Esse desgaste gradual combina com o que aparece no calendário dos dados. As internações adicionais não dispararam e depois desapareceram. Elas continuaram a aumentar por vários dias após a primeira noite quente - exatamente o que se esperaria se o impacto se acumulasse, em vez de acontecer de uma só vez.
Preparação para verões mais quentes
A dimensão temporal do efeito dá ao achado relevância para além do ambiente clínico. As mudanças climáticas estão tornando as ondas de calor mais longas, mais quentes e mais frequentes, e o calor já figura entre os fenómenos meteorológicos mais letais já registados. Um estudo estimou o número anual global de mortes por ondas de calor em mais de 150,000.

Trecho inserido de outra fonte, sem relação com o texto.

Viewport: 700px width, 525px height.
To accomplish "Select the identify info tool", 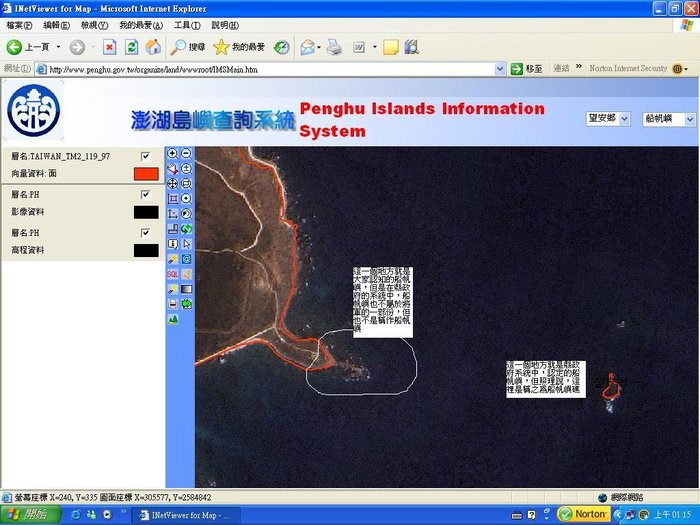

Para hospitais, a implicação é objetiva. Ondas de calor já levam pessoas a prontos-socorros com insolação e desidratação, e esta pesquisa aponta ainda um aumento menos visível na procura por cuidados psiquiátricos - algo que raramente entra no planeamento.
Em conversa com a Earth.com, Guo disse: “Nossas evidências mostram que o calor extremo pode piorar condições de saúde mental já existentes, aumentar o sofrimento psicológico e contribuir para maiores riscos de hospitalização.”
Agora, fica difícil ignorar o conjunto de sinais. O que antes era uma suspeita dispersa tornou-se um padrão mensurado em quatro países, ao longo de duas décadas de registos.
Cidades e sistemas de saúde que se organizam para enfrentar o calor podem também antecipar seu impacto na mente, reforçando com antecedência equipas e serviços de crise psiquiátrica antes do próximo período prolongado de temperaturas extremas - e não apenas durante ele.